In order to obtain a reinforced, but flexible and light construction, the outer sheathing 3 of the sidewall of the container according to the invention consists of the outer faces of upper 8 and lower 9 longitudinal girders and of the outer, upper plate panel 5 of the sidewall as such, and of a lower plate panel 13 inserted between the upper plate panel 5 and the lower longitudinal girder 9.

The lower plate panel 13 is provided with series of longitudinally extending corrugations 14. These corrugations impart flexibility to the lower plate panel 13, as the corrugations absorb forces from impacts against the side and the bottom of the container. The forces are absorbed in the corrugations, optionally as permanent deformations and hence the connection between the wall face 5 and the lower longitudinal girder 9 is protected. It has been found that even one corrugation increases the flexibility, although more corrugations, eg 2-5 corrugations, are preferred. A further advantage of the longitudinally extending corrugations is that they impart a higher degree of rigidity to the lower plate panel 13 that facilitates handling of the lower plate panel 13 when the container is assembled.

According to a preferred embodiment the lower plate panel 13 is configured with a thickness that exceeds the thickness of the upper plate panel 5. Thereby increased strength is obtained without increasing the container weight excessively.

Typically the thickness of the upper plate panel is 0.7 mm. This thickness can also be used for the lower plate panel 13, but there a thickness of between 1.5 and 10 times the thickness of the upper plate panel 5 is preferred, also in case a thickness is used that is different from the one mentioned. Typically the preferred thickness is comprised within the range of between 1 mm and 2 mm.
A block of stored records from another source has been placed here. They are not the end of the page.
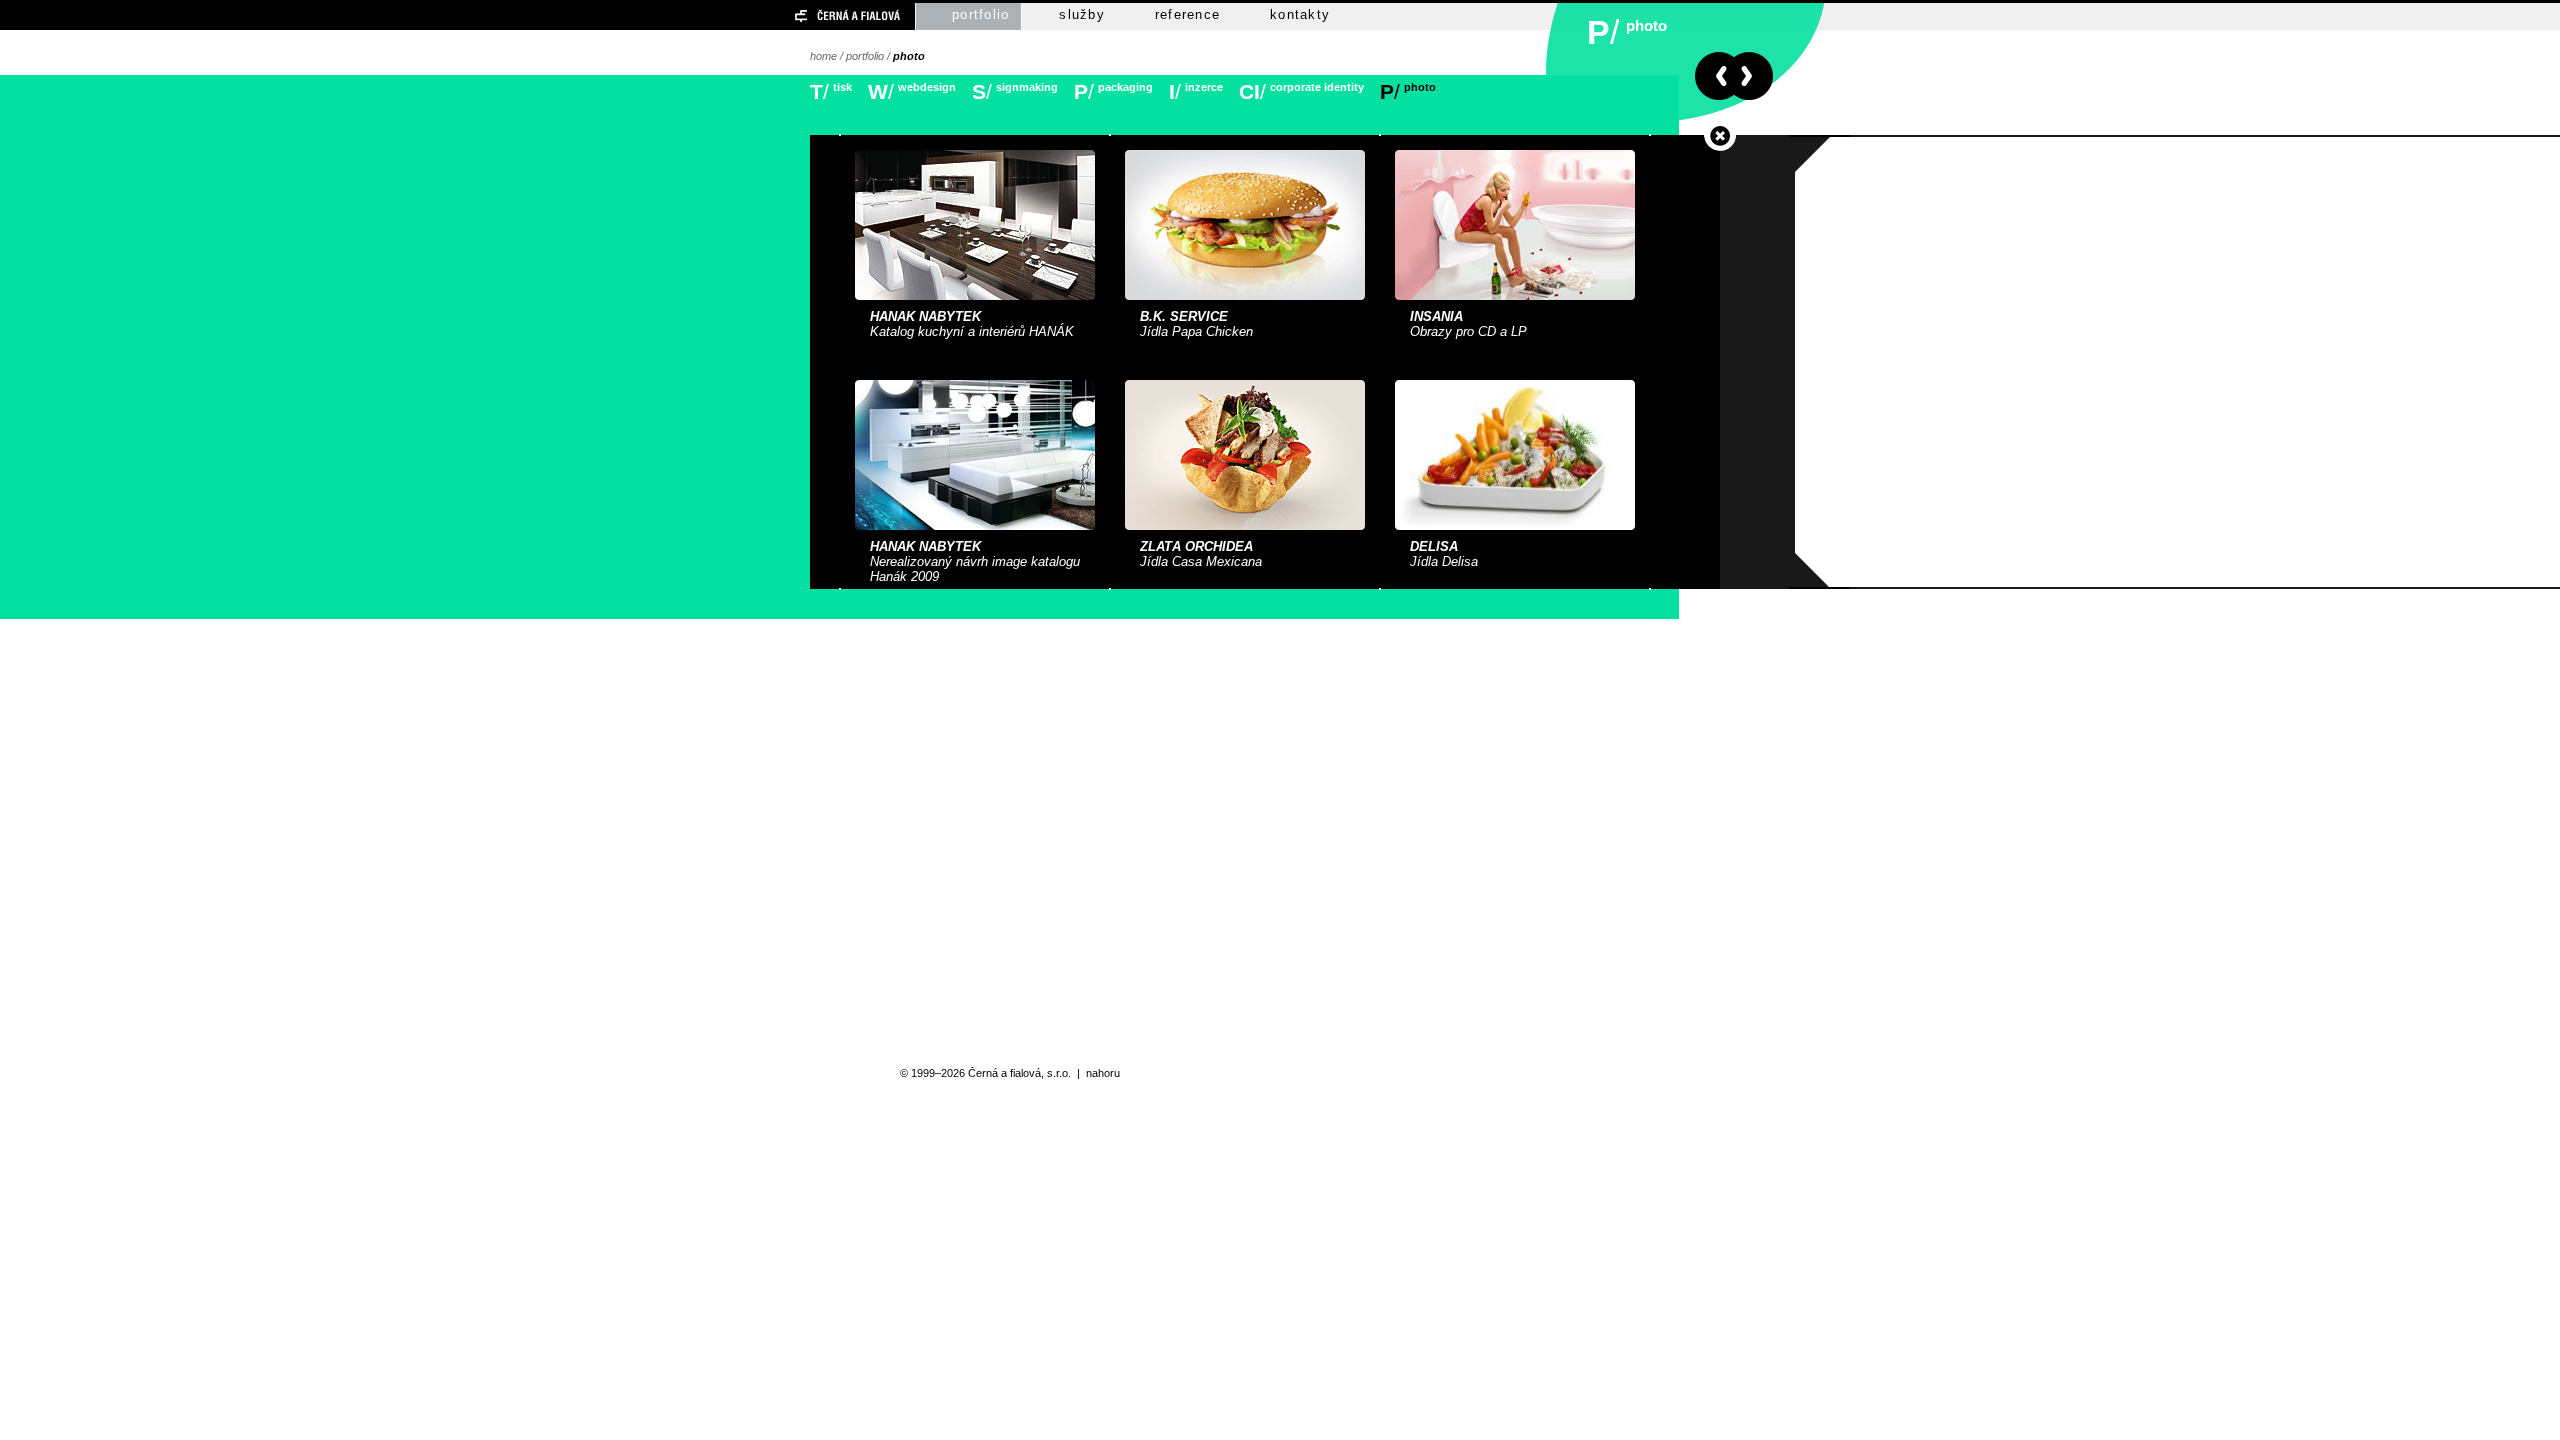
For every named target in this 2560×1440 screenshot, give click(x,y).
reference (1187, 15)
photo (909, 56)
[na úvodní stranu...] (812, 16)
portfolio (980, 15)
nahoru (1103, 1073)
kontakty (1300, 15)
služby (1082, 15)
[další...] (1753, 76)
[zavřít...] (1720, 136)
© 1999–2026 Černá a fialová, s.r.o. (985, 1073)
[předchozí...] (1714, 76)
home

Figure 4 shows a transversal sectional view through a double-walled container according to a preferred embodiment of the invention. The lower plate panel 13 is a separate plate panel connected upwardly to the upper plate panel 5 and downwardly to an outer face of the lower longitudinal girder 9. As will appear from Figure 4, the lower plate panel 13 is preferably configured with a smaller material thickness than the lower longitudinal girder 9. The connection 20 between the lower plate panel 13 and the upper plate panel 5 is preferably formed by welding. The connection 21 between the lower plate panel 13 and the lower longitudinal girder 9 is preferably also formed by welding. Having a lower plate panel 13 as a separate plate panel accomplishes that the thickness of the lower plate panel 13 can be optimised such that the requisite strength and flexibility can be obtained without, however, increasing the container weight considerably.

As will appear from Figure 4, the corrugations 14 in the lower plate panel 13 is preferably made as large corrugations 14, whereby these forces are more readily absorbed than in case of small corrugations. In that these corrugations 14 are formed in a plate panel having a thinner thickness than the lower longitudinal girder 9, increased flexibility is provided with an ensuing ability to absorb thrusts in the corrugations.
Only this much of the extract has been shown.